Ademais, o investigado ou acusado, não tem compromisso de prestar compromisso com a verdade, bem como poderá manter-se em silêncio, em vista de não ser obrigado a produzir prova contra si mesmo. Dessa forma, como será melhor delineado a seguir, se buscará demonstrar que a acareação não se trata de meio de prova relevante, embora possa ser utilizado para sanar divergências, em vista de se poder observar o comportamento da vítima, diante de seu agressor.
Entretanto, deve ser pontuado que, ao passo que o agressor deve ter seu direito constitucional de não produzir prova contra si mesmo preservado, deve ser observado que a acareação, nos casos envolvendo violência doméstica e familiar, podem causar uma revitimização à vítima, como será melhor trabalhado a seguir.

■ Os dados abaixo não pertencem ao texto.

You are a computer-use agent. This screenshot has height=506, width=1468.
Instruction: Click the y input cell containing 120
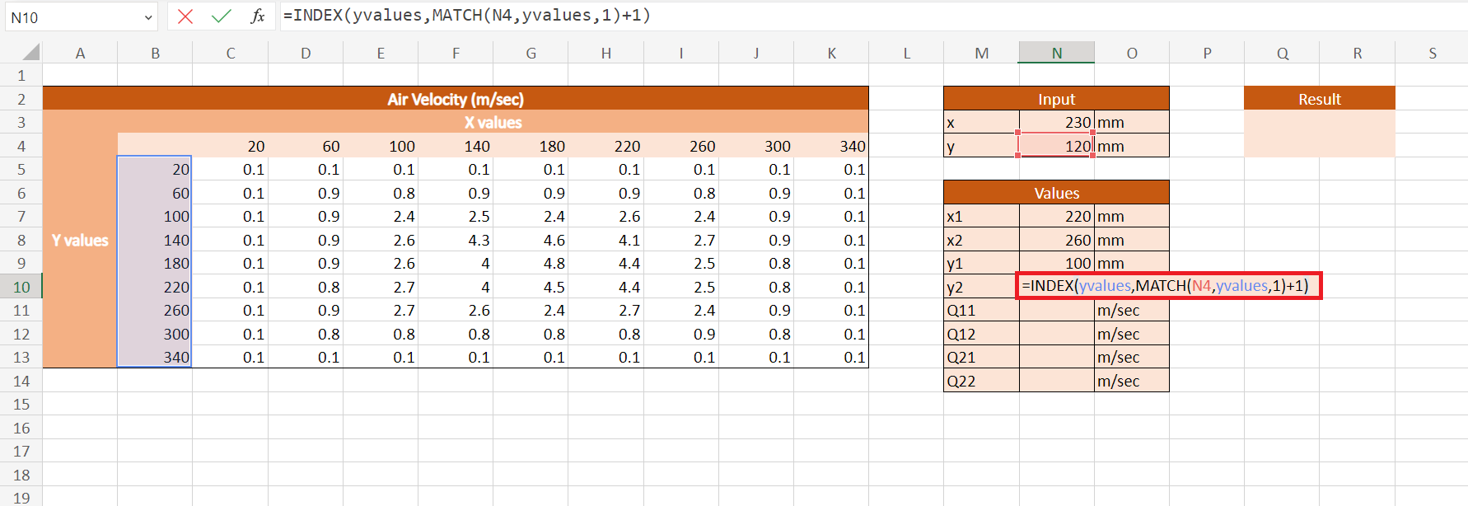click(x=1056, y=146)
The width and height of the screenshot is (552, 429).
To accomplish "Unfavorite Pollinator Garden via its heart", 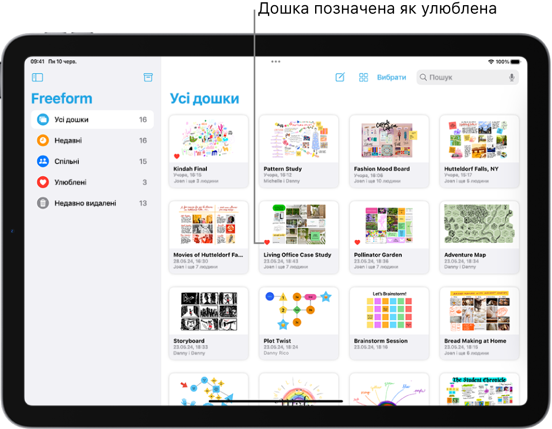I will point(358,242).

3 VIOLÊNCIA DOMÉSTICA E FAMILIAR
Os crimes que envolvem a violência doméstica e familiar, não estão tipificados no Lei nº 11340/2006, conhecida popularmente como Lei Maria da penha. Essa lei não visa tipificar condutas, mas criar mecanismos que devem ser adotados no procedimento criminal visando coibir e prevenir a violência doméstica e familiar contra a mulher. Ressalta-se que, embora a previsão de que os crimes abrangidos por essa lei sejam contra a mulher, deve se ressaltar que poderão ser vítimas de violência doméstica e familiar qualquer pessoa que tenha relação afetiva e familiar com seu agressor. Assim, pode-se afirmar que a violência doméstica faz parte do cotidiano de milhares de brasileiras.

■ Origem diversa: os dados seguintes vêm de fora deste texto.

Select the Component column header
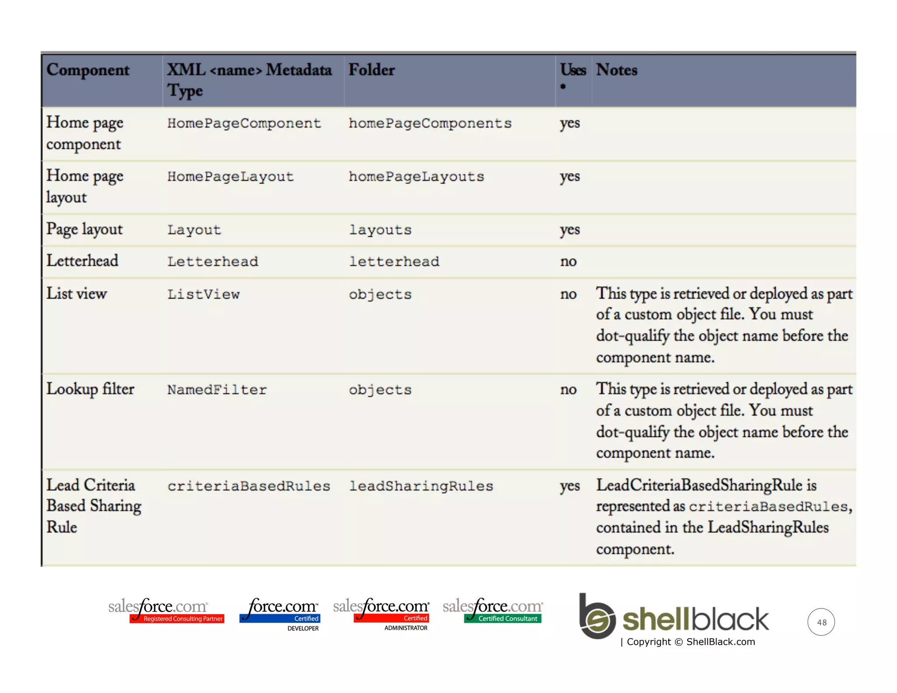The width and height of the screenshot is (897, 693). tap(88, 70)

A violência contra a mulher perdura no cotidiano das famílias e da sociedade brasileira, apesar dos esforços para combatê-la. A situação continua grave conforme as estatísticas que revelam casos de ofensa verbal, agressão física e homicídio. A Lei 11.340, denominada Lei Maria da Penha, sancionada no dia 07 de agosto de 2006, tem se revelado um valioso instrumento para a superação do quadro de violência e morte que tem vitimado as mulheres. É preciso garantir a efetivação dos mecanismos previstos na Lei, de modo a favorecer a superação deste grave problema social e familiar, realizar a justiça e assegurar a devida assistência às vítimas. Torna-se cada vez mais necessária a divulgação da Lei Maria da Penha para favorecer o seu conhecimento, a reflexão sobre a gravidade desta forma de violência e contribuir para sua erradicação. (ROCHA, 2021)
A violência doméstica é entendida como a violação dos direitos fundamentais, previstos na Constituição Federal, conforme dispõe o art. 2º da Lei Maria da Penha que, in verbis
Toda mulher, independentemente de classe, raça, etnia, orientação sexual, renda, cultura, nível educacional, idade e religião, goza dos direitos fundamentais inerentes à pessoa humana, sendo-lhe asseguradas as oportunidades e facilidades para viver sem violência, preservar sua saúde física e mental e seu aperfeiçoamento moral, intelectual e social. (BRASIL, 2006).
O artigo 7º, do mesmo diploma legal, prevê cinco tipos de violência doméstica e familiar contra a mulher, que são a violência física, a violência psicológica, a violência sexual, a violência patrimonial e a violência moral.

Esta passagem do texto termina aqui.